Lisandro dejó escapar una sonora carcajada.
-No se puede beber alcohol en el edificio.
-¡¡Es tu despedida, Lis, al menos brindaremos en el despacho!! Velasco nos ha dado autorización -y se encogió de hombros, confuso.
Es curioso lo poco que se puede decir en alto cuando todo el diálogo está encerrado en tu cabeza, y te gustaría coger el tiempo y retorcerlo y someterlo a detenerse ahí, en la palma de tu mano como una bola de nieve. Permanecer en ese preciso segundo, los cinco en pie, en silencio, viendo caer la nieve en un Febrero como aquel, fumando un cigarrillo como tantas veces habíamos hecho.
Un enorme coche negro aparcó en doble fila. Lisandro arrojó su cigarro y me abrazó. Sentí todo ese calor y me hubiese gustado quedarme ahí, así, el resto de mi vida. Luego vinieron más abrazos y mas buenos deseos.
-Cuidad a Velasco, sed malos, pero no mucho. Llamadme si pasa algo, os devolveré la llamada en cuanto pueda- nos gritó desde el coche, a punto de entrar. Todos saludamos con la mano y vimos como uno de “Los Cinco” se perdía entre el tráfico de una calle que se movía como una oruga lenta y perezosa. Creo que ni siquiera entonces fuimos conscientes de lo que pasaba, de que nunca más volveríamos a ser Los Cinco, de que habíamos tenido la increíble suerte de haber vivido, compartido todo aquello, y si. Quizás las cosas fueran también buenas de ahora en adelante. Habrían más conversaciones, mas risas, pero nunca las mismas, porque hay cosas que solo ocurren una vez en la vida.
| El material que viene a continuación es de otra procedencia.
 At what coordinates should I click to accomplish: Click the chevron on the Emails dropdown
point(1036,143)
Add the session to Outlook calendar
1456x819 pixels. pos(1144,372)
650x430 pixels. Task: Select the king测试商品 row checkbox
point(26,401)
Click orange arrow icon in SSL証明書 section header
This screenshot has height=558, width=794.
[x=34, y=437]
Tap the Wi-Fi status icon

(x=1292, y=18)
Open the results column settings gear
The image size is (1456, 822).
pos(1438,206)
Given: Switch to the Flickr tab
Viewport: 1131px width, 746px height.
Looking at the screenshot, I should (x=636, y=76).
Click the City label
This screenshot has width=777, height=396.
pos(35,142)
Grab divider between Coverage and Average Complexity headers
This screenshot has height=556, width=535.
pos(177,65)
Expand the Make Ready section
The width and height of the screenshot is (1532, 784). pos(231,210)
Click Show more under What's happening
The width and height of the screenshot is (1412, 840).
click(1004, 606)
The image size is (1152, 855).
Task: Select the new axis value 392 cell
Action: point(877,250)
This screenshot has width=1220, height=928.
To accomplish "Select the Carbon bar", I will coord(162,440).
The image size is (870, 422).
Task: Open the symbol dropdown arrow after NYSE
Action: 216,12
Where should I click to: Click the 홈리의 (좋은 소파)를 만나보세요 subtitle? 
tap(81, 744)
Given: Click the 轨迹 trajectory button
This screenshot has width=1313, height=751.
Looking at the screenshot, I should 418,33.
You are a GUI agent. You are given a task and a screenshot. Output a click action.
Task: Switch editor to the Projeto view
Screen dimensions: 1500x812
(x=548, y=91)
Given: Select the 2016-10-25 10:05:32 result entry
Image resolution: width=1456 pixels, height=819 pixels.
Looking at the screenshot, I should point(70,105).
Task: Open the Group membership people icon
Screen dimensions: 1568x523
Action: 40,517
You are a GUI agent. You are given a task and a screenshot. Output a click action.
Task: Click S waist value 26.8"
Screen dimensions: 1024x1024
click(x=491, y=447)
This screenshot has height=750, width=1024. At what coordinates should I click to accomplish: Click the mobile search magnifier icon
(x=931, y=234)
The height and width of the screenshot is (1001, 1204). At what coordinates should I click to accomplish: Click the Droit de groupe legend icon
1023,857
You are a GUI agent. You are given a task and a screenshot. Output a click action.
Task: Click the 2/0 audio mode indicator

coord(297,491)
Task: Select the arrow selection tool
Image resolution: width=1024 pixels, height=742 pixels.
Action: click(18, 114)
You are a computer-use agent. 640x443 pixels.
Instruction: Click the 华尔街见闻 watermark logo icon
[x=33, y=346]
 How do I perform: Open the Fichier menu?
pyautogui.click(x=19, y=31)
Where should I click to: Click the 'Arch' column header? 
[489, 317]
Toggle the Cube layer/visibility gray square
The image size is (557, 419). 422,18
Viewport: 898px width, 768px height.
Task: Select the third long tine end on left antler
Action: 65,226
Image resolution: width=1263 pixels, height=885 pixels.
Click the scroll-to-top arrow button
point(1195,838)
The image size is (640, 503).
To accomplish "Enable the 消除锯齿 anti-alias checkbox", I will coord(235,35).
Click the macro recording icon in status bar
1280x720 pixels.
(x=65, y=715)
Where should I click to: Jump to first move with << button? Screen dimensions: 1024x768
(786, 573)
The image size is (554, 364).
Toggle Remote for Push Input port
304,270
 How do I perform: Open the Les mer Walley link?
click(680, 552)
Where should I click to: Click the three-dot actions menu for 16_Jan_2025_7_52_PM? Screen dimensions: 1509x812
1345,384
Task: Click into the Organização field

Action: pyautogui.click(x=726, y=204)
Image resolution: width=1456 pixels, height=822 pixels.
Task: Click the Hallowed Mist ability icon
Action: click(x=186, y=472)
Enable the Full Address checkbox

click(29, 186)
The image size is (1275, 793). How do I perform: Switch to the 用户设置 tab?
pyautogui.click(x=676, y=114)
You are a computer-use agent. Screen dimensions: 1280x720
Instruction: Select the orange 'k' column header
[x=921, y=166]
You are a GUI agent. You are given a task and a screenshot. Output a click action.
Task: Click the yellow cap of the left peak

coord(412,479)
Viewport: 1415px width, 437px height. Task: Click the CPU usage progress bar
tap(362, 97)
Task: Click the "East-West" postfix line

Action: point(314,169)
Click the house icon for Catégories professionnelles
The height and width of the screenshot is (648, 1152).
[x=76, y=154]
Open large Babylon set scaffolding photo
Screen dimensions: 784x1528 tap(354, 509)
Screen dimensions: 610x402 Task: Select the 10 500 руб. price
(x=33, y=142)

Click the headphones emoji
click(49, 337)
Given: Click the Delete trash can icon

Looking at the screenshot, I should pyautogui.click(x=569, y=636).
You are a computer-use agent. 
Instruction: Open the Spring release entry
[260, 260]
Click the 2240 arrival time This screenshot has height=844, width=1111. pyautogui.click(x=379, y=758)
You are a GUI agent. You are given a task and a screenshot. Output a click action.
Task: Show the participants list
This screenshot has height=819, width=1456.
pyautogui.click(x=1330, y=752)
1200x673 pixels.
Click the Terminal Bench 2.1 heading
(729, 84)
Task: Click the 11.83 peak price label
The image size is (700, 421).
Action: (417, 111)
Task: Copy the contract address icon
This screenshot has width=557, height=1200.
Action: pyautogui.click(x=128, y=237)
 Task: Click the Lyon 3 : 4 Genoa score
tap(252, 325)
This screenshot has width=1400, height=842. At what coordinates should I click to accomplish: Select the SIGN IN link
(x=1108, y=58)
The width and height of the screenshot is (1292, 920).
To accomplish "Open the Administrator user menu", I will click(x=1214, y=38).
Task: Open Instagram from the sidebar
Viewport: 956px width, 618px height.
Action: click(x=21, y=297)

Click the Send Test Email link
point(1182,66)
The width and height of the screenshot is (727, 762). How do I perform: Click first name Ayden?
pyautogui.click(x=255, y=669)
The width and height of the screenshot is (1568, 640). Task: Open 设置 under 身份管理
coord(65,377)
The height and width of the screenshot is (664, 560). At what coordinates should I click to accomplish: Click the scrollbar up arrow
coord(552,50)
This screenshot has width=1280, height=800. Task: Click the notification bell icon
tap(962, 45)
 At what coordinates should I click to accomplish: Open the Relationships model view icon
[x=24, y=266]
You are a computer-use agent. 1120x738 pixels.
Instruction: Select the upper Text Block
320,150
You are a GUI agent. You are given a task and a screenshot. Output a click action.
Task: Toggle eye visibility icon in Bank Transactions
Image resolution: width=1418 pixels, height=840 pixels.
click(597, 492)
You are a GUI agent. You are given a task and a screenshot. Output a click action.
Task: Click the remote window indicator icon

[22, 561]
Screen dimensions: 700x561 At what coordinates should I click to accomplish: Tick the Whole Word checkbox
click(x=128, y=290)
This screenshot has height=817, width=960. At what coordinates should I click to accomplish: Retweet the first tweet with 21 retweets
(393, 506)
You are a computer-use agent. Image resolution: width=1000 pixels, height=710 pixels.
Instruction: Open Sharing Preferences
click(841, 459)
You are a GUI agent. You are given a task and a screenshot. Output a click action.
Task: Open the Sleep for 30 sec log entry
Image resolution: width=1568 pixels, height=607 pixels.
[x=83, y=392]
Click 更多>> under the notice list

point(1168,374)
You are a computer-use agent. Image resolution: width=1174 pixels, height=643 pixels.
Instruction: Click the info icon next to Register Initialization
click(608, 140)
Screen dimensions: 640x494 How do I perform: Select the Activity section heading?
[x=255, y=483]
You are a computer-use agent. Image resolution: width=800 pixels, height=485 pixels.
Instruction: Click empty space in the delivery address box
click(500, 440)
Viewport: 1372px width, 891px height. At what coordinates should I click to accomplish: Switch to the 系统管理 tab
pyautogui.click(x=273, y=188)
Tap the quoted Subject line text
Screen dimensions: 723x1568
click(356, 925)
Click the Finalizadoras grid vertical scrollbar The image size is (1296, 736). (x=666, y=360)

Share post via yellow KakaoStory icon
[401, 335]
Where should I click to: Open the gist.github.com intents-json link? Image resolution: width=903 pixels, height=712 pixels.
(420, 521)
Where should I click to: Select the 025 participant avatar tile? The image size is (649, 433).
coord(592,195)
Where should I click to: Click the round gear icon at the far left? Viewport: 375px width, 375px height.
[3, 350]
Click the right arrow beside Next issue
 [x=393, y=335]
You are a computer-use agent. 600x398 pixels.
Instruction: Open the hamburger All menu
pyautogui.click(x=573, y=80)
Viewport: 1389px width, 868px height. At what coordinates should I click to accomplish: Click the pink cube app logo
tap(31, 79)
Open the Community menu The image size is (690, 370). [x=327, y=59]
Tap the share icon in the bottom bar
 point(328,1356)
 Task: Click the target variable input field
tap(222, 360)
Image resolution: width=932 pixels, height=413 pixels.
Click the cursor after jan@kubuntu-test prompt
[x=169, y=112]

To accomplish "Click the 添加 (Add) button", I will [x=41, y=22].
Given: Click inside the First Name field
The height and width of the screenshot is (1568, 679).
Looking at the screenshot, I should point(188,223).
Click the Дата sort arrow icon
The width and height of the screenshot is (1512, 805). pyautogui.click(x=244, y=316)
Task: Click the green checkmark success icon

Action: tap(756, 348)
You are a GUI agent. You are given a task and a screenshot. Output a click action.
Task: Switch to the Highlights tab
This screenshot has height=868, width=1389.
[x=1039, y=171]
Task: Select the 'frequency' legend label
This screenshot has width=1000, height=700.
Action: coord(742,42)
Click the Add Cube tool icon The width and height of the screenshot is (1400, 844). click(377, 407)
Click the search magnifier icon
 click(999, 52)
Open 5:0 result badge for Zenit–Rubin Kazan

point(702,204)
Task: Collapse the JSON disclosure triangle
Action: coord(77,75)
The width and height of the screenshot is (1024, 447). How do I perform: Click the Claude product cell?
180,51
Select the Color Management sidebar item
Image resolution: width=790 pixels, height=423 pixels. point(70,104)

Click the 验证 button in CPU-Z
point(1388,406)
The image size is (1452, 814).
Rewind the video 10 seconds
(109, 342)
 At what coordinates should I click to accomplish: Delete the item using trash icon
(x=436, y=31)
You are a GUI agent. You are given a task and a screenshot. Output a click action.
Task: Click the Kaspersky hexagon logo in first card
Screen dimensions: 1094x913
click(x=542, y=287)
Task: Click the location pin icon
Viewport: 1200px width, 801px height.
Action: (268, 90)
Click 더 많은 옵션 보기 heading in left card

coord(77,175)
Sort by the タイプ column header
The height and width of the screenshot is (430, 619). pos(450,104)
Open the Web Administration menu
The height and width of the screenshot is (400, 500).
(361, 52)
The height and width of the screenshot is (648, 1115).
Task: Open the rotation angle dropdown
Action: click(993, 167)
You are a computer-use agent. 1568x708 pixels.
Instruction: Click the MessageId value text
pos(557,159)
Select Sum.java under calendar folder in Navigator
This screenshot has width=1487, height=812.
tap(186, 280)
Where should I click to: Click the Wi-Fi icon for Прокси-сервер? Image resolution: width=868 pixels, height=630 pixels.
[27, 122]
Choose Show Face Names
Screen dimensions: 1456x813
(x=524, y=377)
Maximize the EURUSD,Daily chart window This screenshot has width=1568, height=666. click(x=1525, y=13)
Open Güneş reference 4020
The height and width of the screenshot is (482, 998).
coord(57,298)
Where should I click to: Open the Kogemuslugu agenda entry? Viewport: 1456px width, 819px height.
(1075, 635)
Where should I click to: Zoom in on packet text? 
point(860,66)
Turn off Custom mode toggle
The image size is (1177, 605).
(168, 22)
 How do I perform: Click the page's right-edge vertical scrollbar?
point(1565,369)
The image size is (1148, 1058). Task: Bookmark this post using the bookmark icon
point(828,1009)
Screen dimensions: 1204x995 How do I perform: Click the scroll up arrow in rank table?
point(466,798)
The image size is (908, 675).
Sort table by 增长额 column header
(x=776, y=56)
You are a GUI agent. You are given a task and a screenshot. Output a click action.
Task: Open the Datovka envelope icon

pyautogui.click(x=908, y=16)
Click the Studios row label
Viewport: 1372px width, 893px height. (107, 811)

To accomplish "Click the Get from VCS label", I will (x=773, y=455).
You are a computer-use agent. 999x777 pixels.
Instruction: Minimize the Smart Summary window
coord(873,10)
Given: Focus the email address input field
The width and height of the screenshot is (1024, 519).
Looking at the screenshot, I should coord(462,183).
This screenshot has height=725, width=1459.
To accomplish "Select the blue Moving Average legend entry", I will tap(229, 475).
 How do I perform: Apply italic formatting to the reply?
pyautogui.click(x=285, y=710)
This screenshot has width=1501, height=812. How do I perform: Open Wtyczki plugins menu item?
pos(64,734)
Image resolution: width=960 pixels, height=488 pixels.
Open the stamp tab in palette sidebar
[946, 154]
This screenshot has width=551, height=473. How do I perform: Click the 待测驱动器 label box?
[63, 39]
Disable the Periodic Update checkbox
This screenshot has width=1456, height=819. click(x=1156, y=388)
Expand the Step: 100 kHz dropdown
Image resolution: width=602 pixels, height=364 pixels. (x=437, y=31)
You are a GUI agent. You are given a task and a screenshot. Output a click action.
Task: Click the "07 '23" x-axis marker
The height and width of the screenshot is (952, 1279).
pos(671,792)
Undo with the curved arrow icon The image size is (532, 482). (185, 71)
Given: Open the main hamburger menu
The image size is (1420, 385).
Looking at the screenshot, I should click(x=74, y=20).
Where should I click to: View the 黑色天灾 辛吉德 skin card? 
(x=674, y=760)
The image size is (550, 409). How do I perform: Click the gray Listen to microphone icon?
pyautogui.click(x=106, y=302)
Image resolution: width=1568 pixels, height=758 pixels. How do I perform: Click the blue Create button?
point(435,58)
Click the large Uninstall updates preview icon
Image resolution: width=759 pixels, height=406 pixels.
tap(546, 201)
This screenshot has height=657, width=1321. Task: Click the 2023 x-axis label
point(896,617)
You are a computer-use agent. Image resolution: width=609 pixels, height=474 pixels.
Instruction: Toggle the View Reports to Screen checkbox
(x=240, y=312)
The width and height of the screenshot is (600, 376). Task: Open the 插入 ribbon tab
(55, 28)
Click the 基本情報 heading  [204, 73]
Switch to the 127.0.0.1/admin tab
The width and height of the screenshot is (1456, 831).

De pronto sentí como un brazo se asía al mío con fuerza, arrancándome de mis pensamientos. Selena, tan pequeñita me pareció entonces, me obligó a agacharme a su altura y me susurró al oído.
-Bueno, Tristán, ahora seremos Los Cuatro, siempre me han gustado mucho los números pares. -Sonreí, me aferre a su brazo.
-No te preocupes, volverá- le dije. Ella arqueó las cejas confusa.
Había una caja de cartón apoyada en el suelo, cubriéndose poco a poco de nieve.